Security companies and institutes have a hard time doing their research nowadays. A lawsuit could be filed against them by the “victim” firm or even worse, they could be even criminally indicted if their white-hat hacking violates the Computer Fraud and Abuse Act. However, the biggest threat to researchers are subpoenas, which could be filed against them by law enforcement authorities.
Subpoenas could be used by authorities against security researchers to obtain the data of a research (that is usually in the works) and use it for criminal investigation purposes.
In the recent case of Brian Farrell, an alleged staff member of the now defunct Silk Road 2 marketplace, it was confirmed that the FBI was able to bypass the security of the Tor Network and acquire the IP addresses of around 1000 individuals around the world (including Farrell’s). The alleged Silk Road 2 staff member’s IP address was obtained through a subpoena, which forced Carnegie Mellon University (CMU) to give out all the information of their research of the Tor Network to the law enforcement authorities.
The CMU case should serve as a warning sign to security researchers: federal agencies can easily force firms to provide them all data of their research. Normally, researchers, such as CMU, would inform the community or the researched company of their security flaws so they can fix it in time, however, if a government agency abuses the researcher company, just the opposite could happen. Matt Blaze, a computer scientist at the University of Pennsylvania, made this statement about subpoenas:
“When you do experiments on a live network and keep the data, that data is a record that can be subpoenaed. As academics, we’re not used to thinking about that. But it can happen, and it did happen.”

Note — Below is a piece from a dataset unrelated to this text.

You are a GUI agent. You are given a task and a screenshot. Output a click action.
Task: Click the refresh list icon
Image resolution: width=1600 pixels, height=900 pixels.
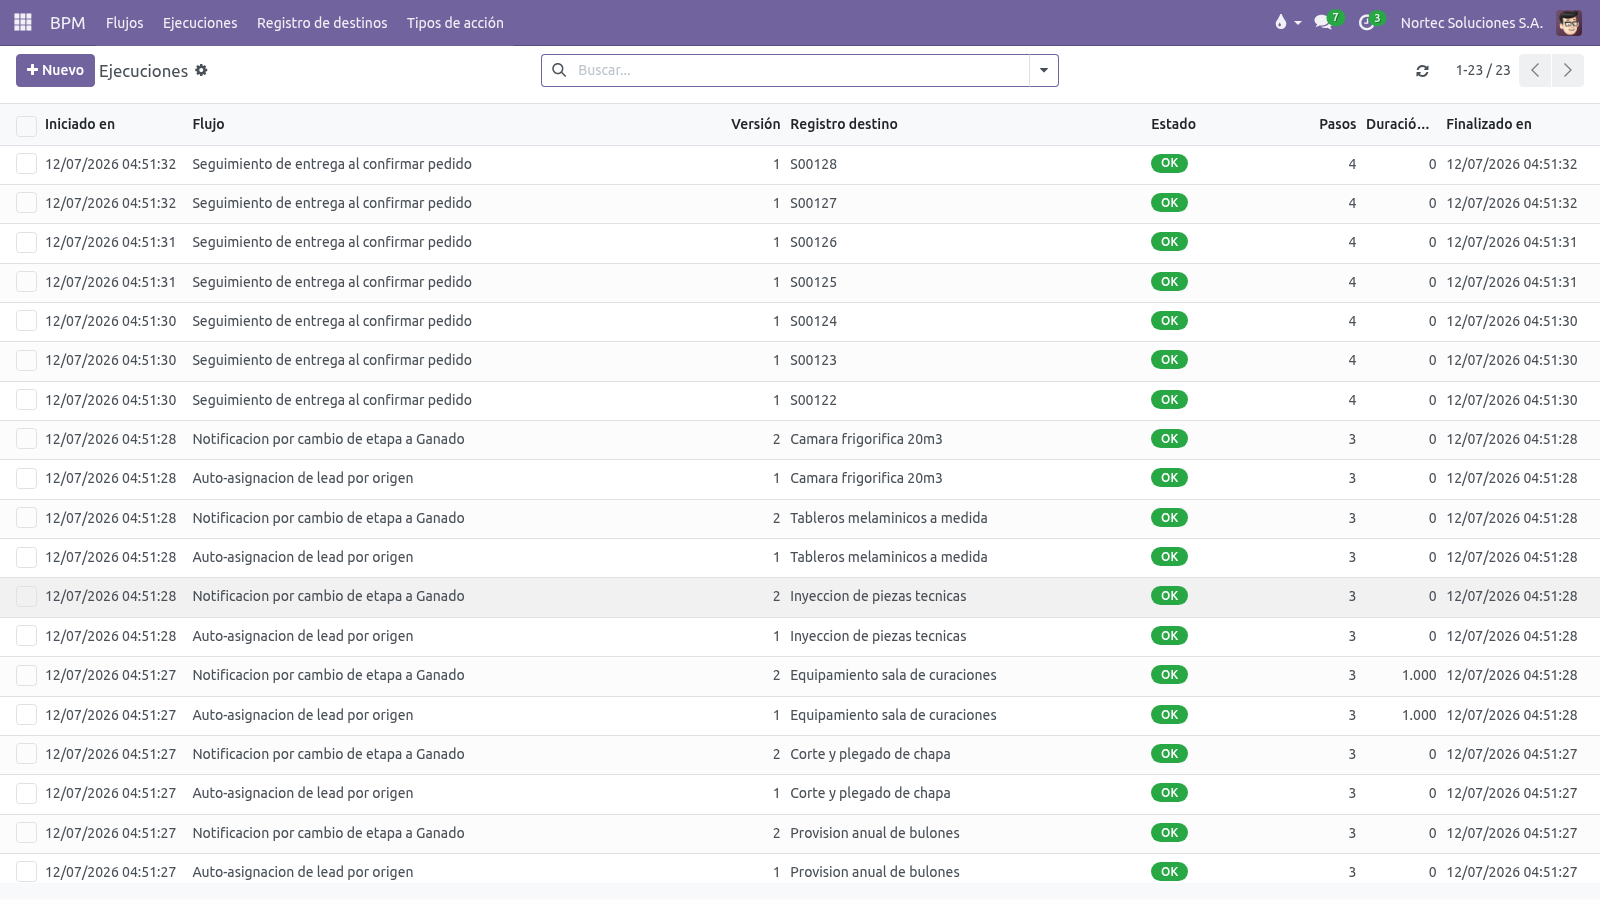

According to Tor Ekeland, a computer-security focused defense lawyer, subpoenas could create a “chilling effect” that could limit researchers behavior because of fear. He said these:
“If there’s a criminal investigation, yes, the FBI or the SEC or the DEA can issue an administrative subpoena for your data. If you’re a researcher, you need to think: Am I going to get subpoenaed here? Should I be gathering this information and risking putting it into the wild?”
“It seems like they’re trying to subpoena surveillance techniques. They’re trying to acquire intel gathering methods under the pretext of an individual criminal investigation.”